***** RECORDS PROVIDED

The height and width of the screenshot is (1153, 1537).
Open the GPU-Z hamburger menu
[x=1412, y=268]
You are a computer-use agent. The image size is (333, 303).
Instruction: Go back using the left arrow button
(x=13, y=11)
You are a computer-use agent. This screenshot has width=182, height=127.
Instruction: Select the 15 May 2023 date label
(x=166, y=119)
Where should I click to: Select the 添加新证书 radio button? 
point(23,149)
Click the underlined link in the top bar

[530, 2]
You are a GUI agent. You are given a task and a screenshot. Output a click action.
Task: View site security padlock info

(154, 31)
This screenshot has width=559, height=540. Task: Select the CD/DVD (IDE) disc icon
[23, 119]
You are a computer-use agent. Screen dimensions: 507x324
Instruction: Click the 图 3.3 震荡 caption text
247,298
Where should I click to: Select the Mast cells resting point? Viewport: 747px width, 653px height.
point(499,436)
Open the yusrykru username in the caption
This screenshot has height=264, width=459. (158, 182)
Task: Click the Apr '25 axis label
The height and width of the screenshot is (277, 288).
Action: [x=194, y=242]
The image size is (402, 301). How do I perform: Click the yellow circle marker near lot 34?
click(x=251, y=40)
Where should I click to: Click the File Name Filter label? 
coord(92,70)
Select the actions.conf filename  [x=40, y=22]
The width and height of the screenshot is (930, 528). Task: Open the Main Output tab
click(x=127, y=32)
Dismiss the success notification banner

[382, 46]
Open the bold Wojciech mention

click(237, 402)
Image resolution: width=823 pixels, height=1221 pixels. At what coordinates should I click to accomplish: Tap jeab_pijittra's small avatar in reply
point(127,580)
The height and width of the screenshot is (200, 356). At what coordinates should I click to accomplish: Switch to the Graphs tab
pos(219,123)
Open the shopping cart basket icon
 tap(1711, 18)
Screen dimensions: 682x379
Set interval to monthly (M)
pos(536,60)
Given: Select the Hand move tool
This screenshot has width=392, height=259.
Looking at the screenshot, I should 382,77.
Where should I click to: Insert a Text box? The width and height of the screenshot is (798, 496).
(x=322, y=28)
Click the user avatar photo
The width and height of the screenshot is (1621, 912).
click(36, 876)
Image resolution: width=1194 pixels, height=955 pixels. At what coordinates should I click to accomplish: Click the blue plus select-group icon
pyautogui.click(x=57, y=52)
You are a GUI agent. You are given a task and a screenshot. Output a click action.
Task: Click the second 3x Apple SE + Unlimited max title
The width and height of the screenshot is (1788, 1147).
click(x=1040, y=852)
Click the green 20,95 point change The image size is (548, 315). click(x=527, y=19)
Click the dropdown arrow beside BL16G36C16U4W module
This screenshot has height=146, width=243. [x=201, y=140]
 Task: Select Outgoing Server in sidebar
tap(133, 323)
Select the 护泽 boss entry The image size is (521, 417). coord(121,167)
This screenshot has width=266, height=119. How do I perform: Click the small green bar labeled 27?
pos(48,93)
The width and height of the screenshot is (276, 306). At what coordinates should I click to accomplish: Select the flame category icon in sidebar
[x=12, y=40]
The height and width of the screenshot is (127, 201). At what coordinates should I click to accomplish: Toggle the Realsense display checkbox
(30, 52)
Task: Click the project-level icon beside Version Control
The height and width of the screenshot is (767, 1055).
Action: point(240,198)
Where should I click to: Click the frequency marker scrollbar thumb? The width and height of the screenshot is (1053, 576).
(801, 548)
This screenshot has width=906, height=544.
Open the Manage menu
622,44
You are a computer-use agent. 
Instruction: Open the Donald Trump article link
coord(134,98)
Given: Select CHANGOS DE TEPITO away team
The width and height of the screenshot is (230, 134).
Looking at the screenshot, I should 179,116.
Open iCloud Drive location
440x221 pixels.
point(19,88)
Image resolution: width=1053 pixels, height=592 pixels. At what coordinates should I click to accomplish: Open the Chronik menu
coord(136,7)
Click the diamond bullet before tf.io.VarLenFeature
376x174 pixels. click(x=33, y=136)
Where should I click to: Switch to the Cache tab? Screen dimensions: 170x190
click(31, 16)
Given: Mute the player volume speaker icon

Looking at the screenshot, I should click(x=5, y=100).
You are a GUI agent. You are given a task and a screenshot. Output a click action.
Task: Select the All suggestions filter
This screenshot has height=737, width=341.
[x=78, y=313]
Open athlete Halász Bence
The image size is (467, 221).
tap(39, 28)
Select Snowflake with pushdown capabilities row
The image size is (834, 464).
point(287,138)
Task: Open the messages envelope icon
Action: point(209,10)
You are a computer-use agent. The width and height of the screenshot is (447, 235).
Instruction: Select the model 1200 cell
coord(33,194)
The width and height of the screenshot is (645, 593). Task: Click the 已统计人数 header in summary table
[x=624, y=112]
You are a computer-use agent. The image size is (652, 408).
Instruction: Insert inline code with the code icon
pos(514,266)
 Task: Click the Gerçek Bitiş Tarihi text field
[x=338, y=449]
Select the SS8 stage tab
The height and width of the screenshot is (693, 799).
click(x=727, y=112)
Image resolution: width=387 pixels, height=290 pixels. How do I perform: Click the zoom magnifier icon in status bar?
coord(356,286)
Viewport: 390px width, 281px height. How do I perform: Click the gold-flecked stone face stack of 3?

**********

# WORK INSTRUCTIONS
In the listing, how many lines have the word "computer"? Write only that number.

# WRITTEN RESPONSE
6